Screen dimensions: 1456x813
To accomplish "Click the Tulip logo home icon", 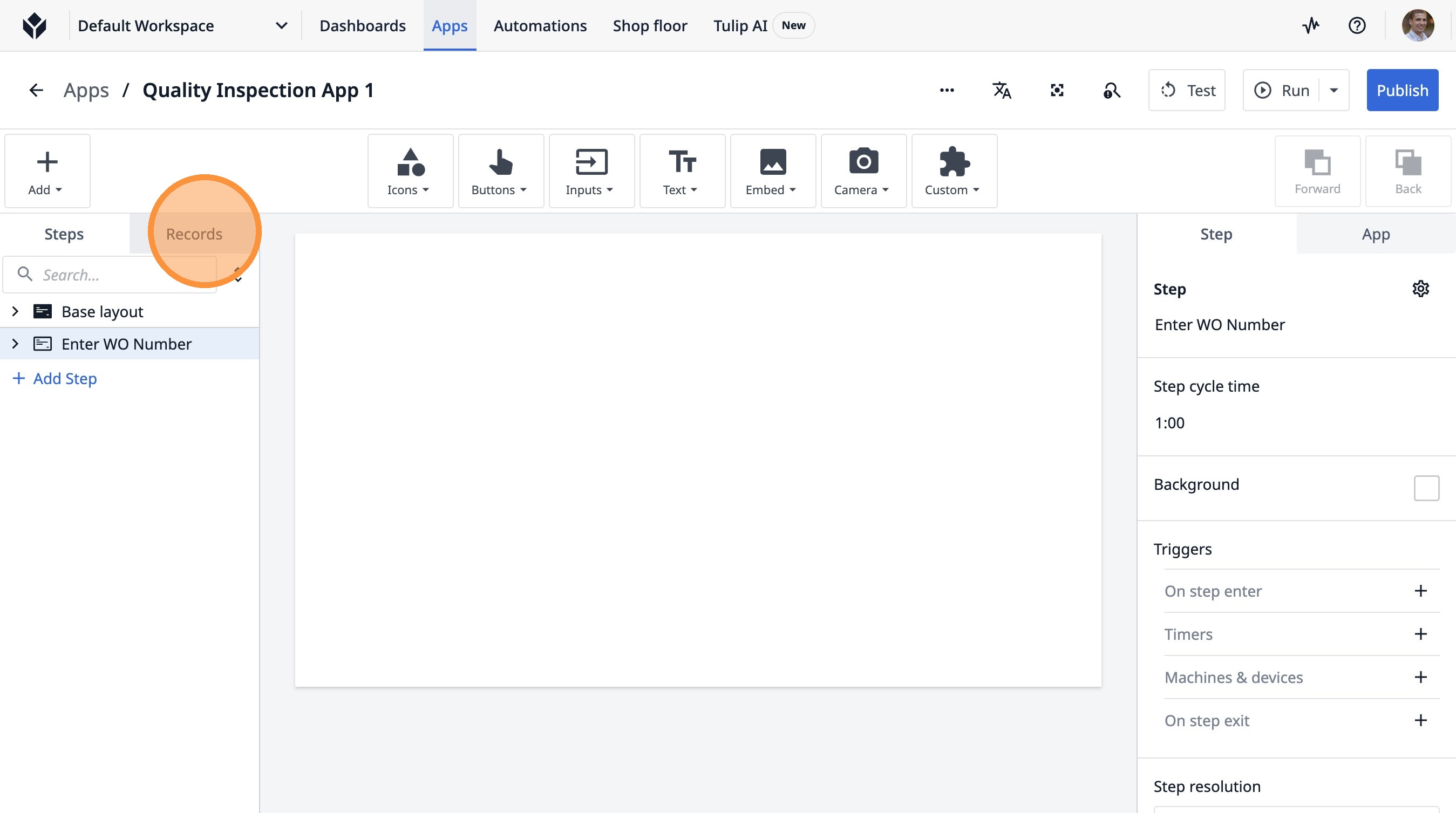I will [35, 25].
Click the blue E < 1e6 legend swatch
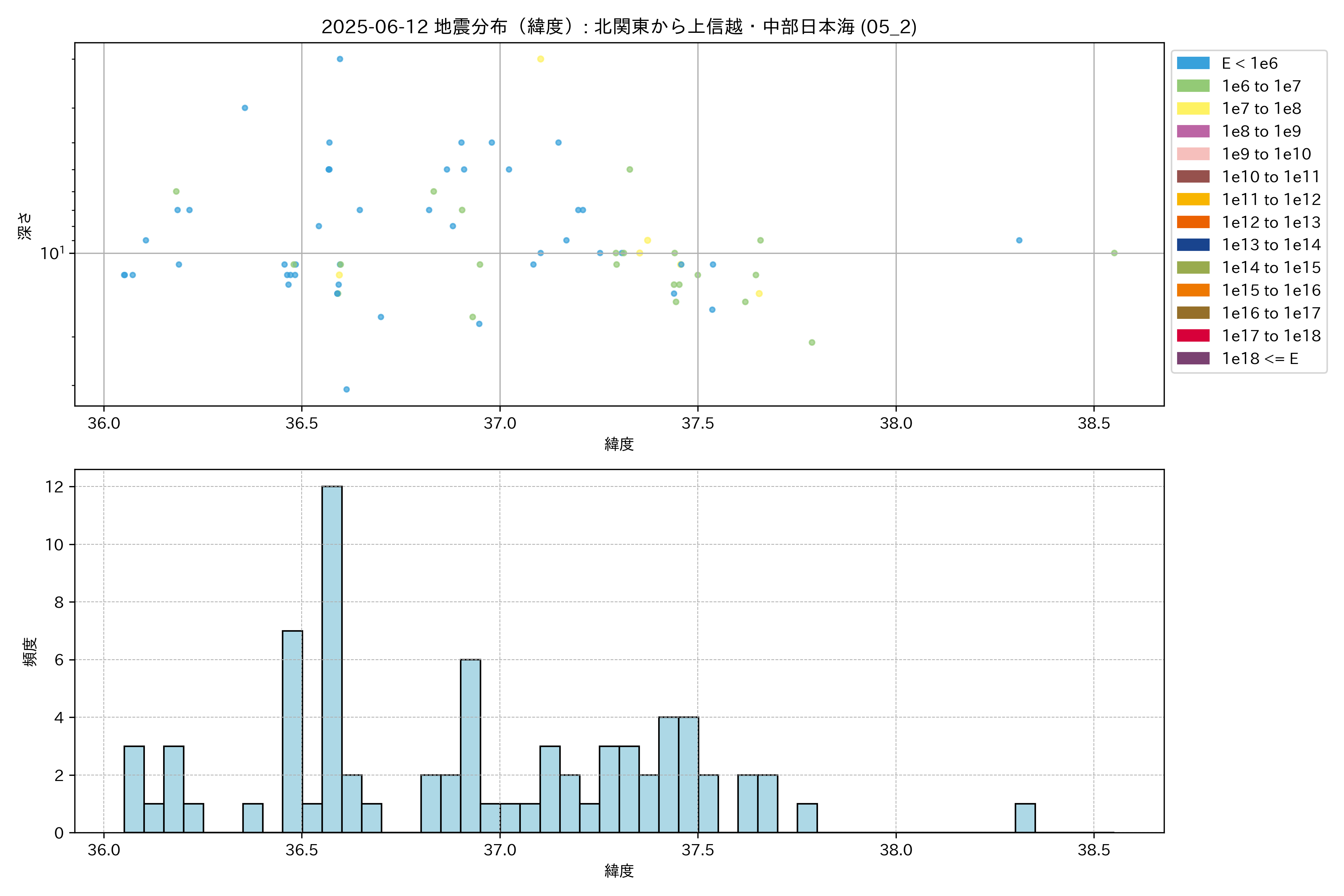This screenshot has width=1344, height=896. (x=1193, y=63)
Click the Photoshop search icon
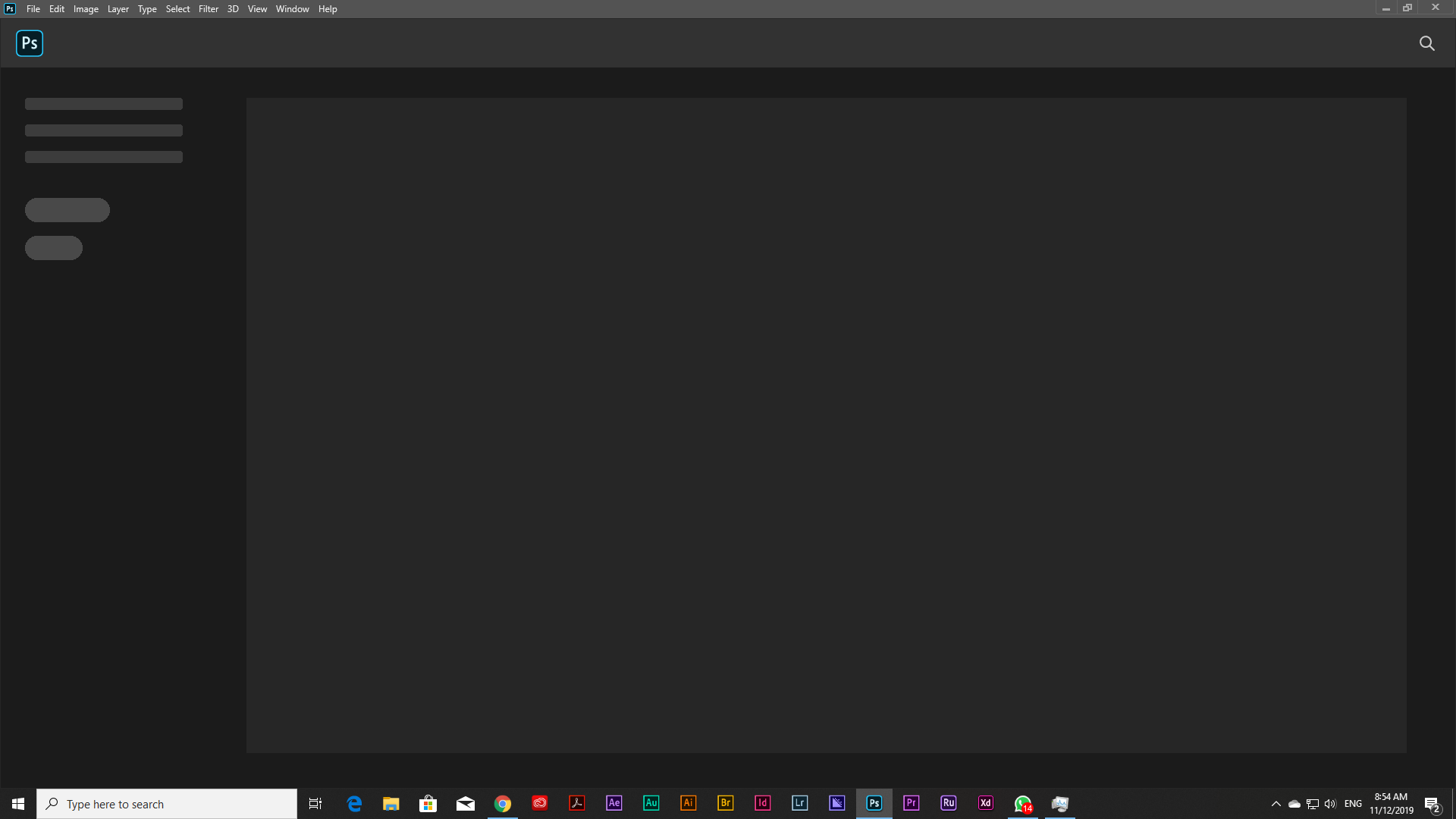The image size is (1456, 819). (1427, 43)
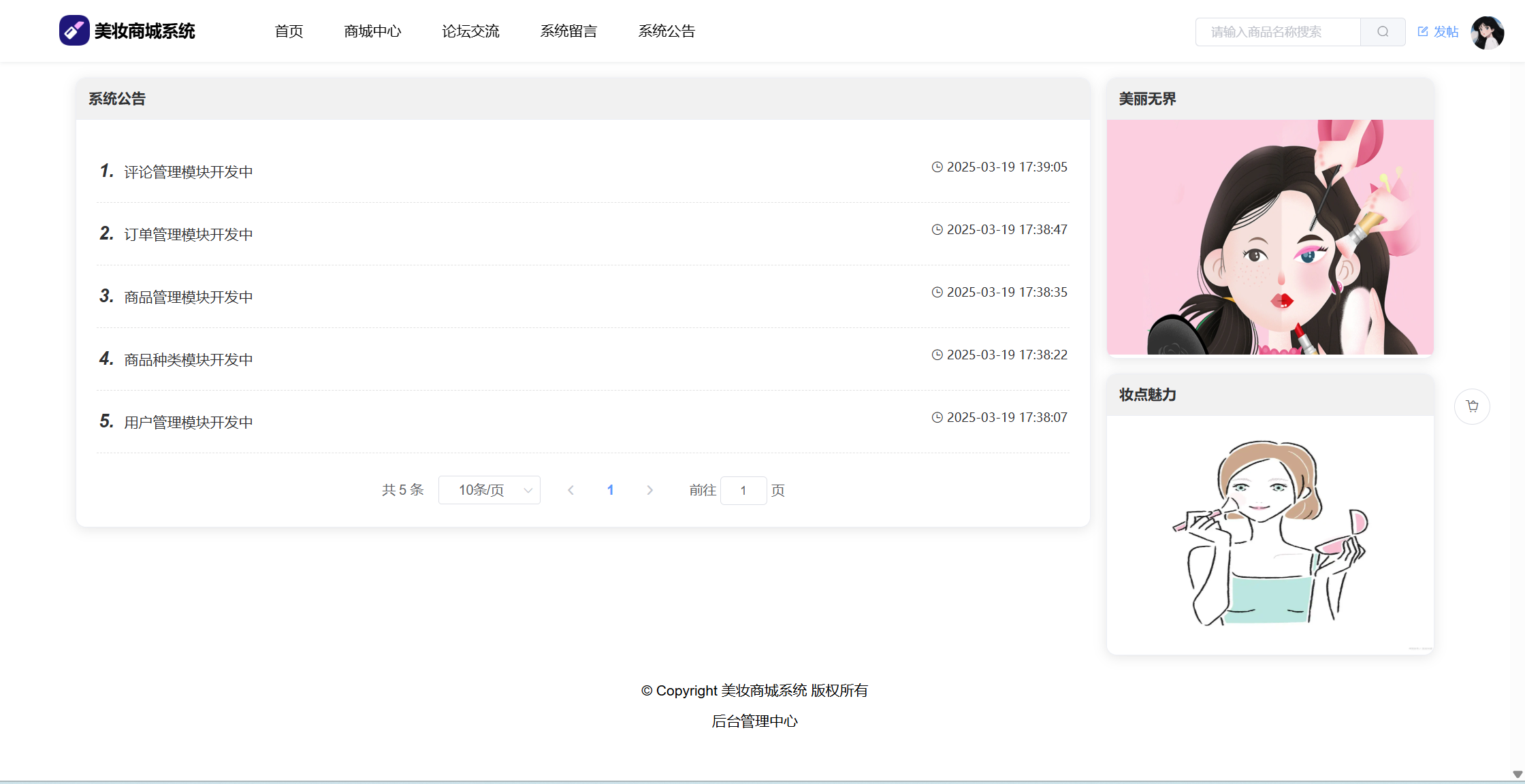Viewport: 1525px width, 784px height.
Task: Go to previous page arrow
Action: [571, 490]
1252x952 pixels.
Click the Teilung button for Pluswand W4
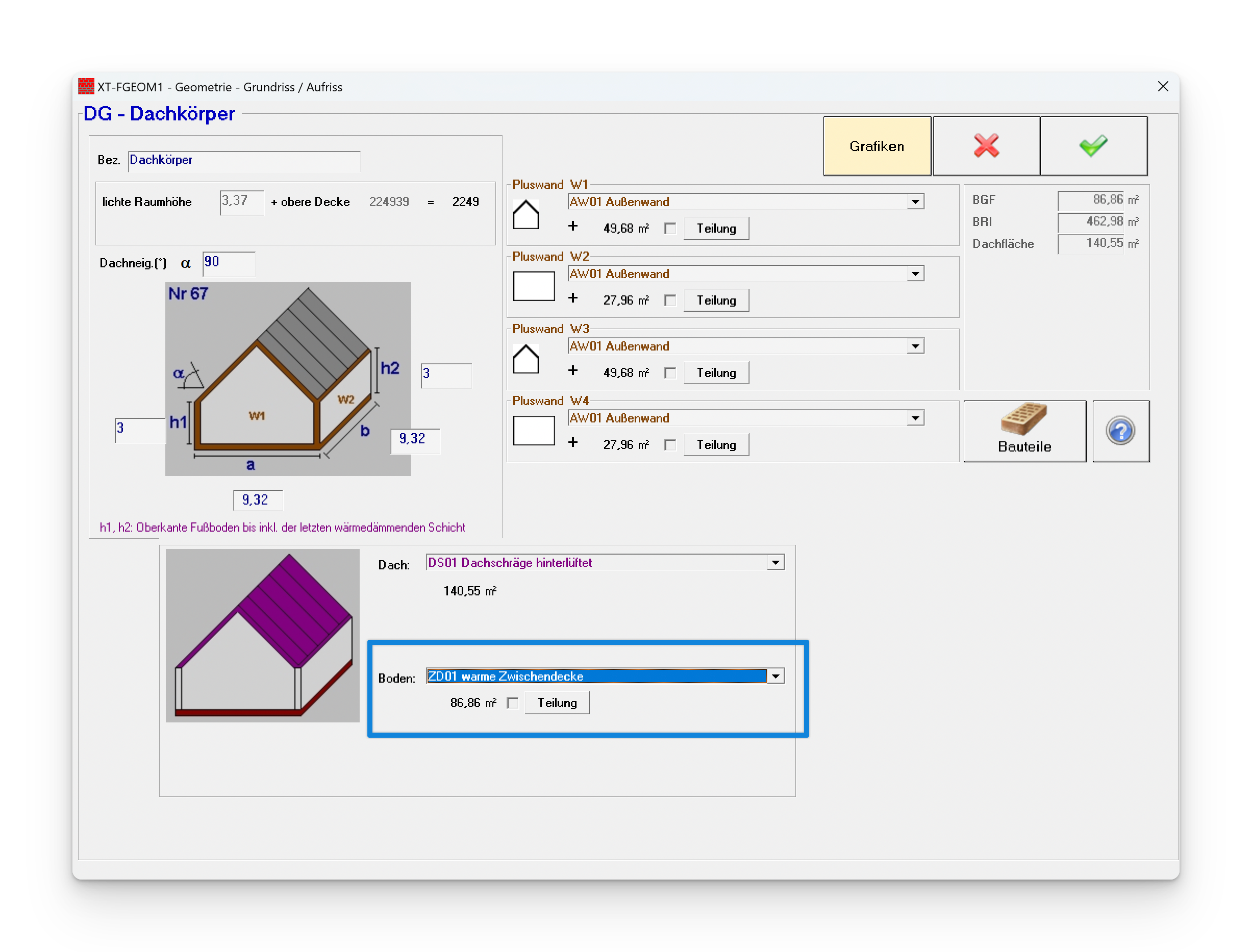coord(715,445)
..........
• WORK TO COMPLETE:
In the entries above, find the line containing "Click the blue E < 1e6 legend swatch" and the line containing "1252x952 pixels.", then copy both and every line between them exactly, without any picture.

• RESPONSE BOX:
Click the blue E < 1e6 legend swatch
This screenshot has width=1344, height=896. (x=1193, y=63)
Click the Photoshop search icon
The image size is (1456, 819). (1427, 43)
Viewport: 1525px width, 784px height.
Task: Go to previous page arrow
Action: [571, 490]
1252x952 pixels.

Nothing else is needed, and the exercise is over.